Prohibition in the 1920’s was an example of “an appeal to a higher law,” Hart said, as it was “evangelicals trying to impose their morality on the rest of the nation.” Hart said “the effort to attach an amendment to the federal Constitution to achieve one’s moral ends strikes me as really dubious politically.” Even the abolitionist movement was too extreme, he said, “because evangelicals conceived of slavery as a sin that had to be eradicated from this righteous nation.” They thought “it was OK to go to war, and maybe a war of this kind was a just war.” Hart said he believed “there were other ways to try to get rid of the enormity of slavery,” as “lots of other nations in the world had liberated slaves without killing 600,000 citizens.”
Rather than write off all evangelical political involvement, Gerson said “at its best, evangelicals in politics will reflect the broader tradition of Christian social engagement,” which requires a rich, guiding intellectual tradition. Gerson found this tradition in Catholic social teachings on solidarity and subsidiarity.

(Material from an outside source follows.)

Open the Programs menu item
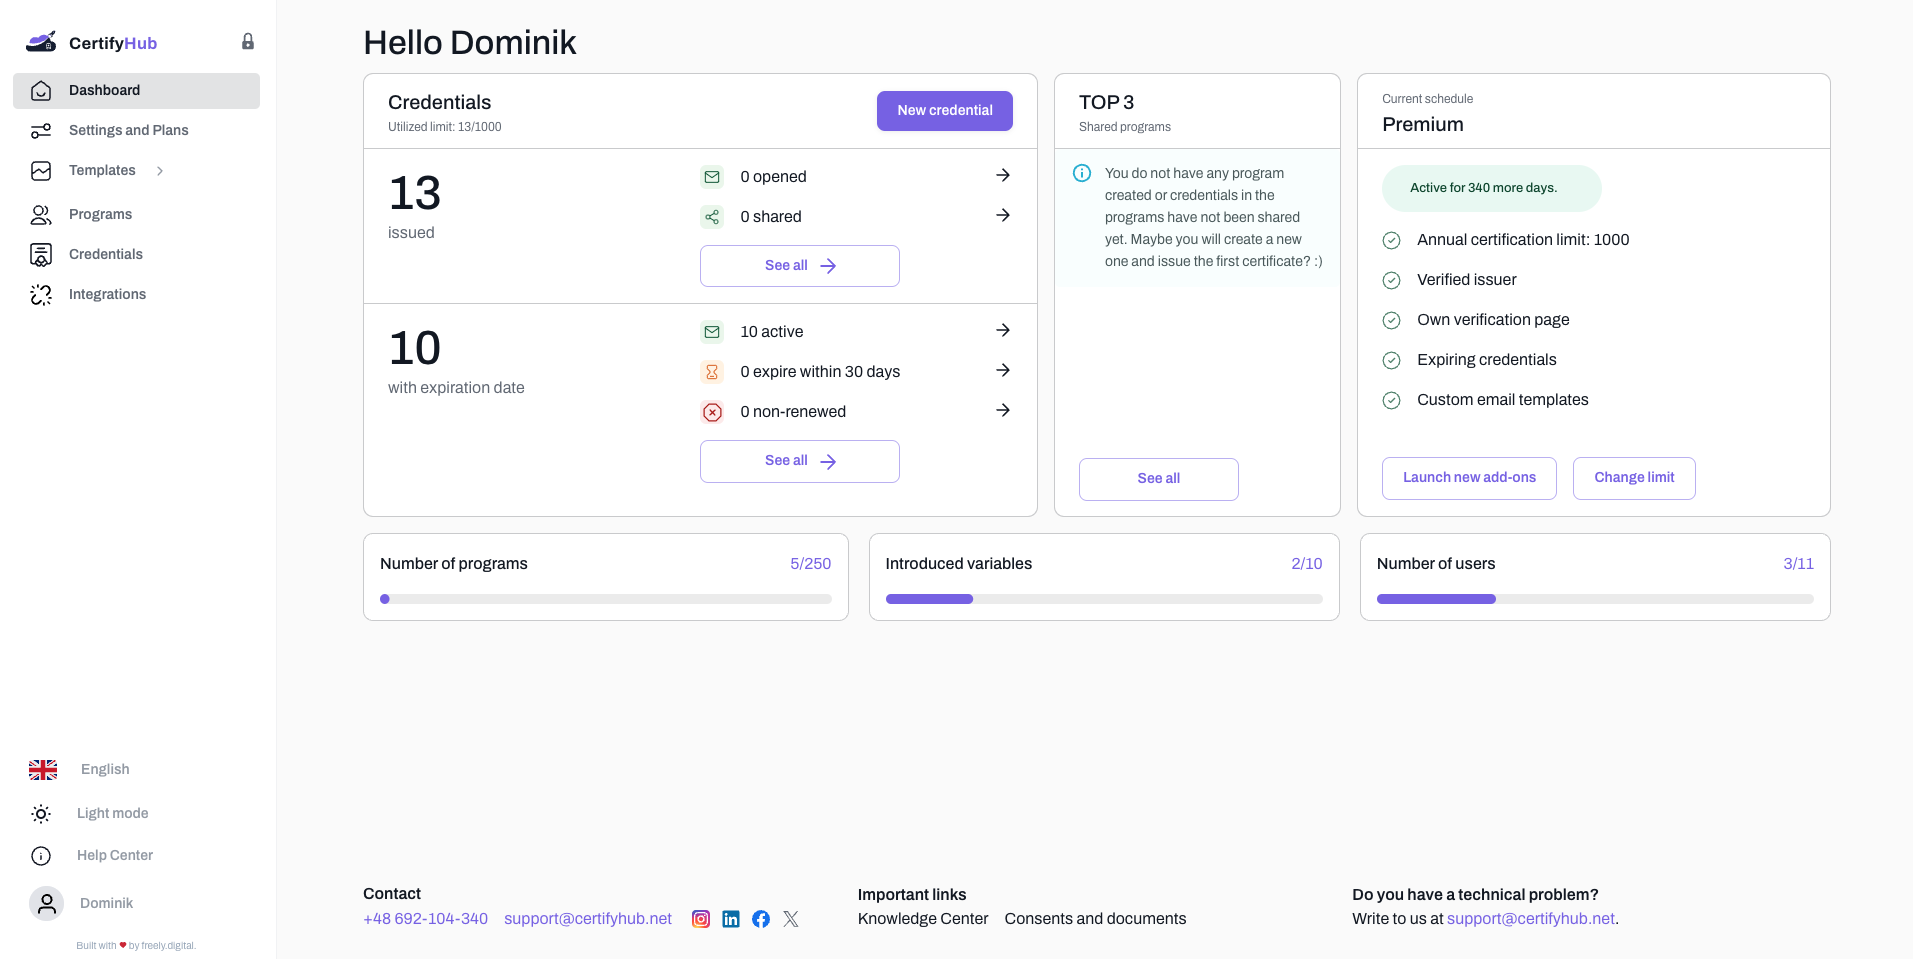This screenshot has height=959, width=1913. pos(100,214)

He explained that solidarity “means that the justice of a society is not just the impartial application of social rules and markets, it’s actually the way that the vulnerable and the weak are treated in society in addition to rule based justice.” Gerson cited a “principle of subsidiarity that human beings are prepared for life and liberty in the context of social and moral institutions, families, communities, churches, and that that role should be respected and encouraged in a society.”
Gerson said: “I have sometimes found conservatives not to be that interested in solidarity, and I have found liberal people in politics not that interested in subsidiarity,” so “the traditional political ideologies need to be reminded of these areas periodically.” He suggested: “Solidarity and subsidiarity bring a humane perspective to politics, it puts individuals at the center, but it says that other social institutions other than government are real and deserve our respect and support.” And he explained that “one of the great contributions of Christianity to the history of the West was a belief in individual rights and dignity,” and withdrawing from politics in areas concerning human rights and dignity can have devastating consequences.
“In the 1930s in Germany, a general failure of the Christian community to engage politically with the rise of Nazism … resulted in terrible tragedy,” Gerson explained. He said today most evangelical political involvement is about the “nature of human beings, their rights and dignity,” which is what “motivates pro-life people.”
Although they disagreed on the extent to which evangelicals should allow faith to influence political action, both Hart and Gerson agreed that official church involvement in politics is inappropriate. Gerson said “politics is the calling of Christian laymen rather than church authorities,” and must be approached “from a practical and prudential perspective.” He said “most statements by churches on politics are ignorant, they don’t know what they’re talking about.”
Hart agreed “it’s possible for Christians to be involved as citizens,” but “the church as a corporate institution, as the kingdom of the Lord Jesus Christ … should not meddle in public affairs.”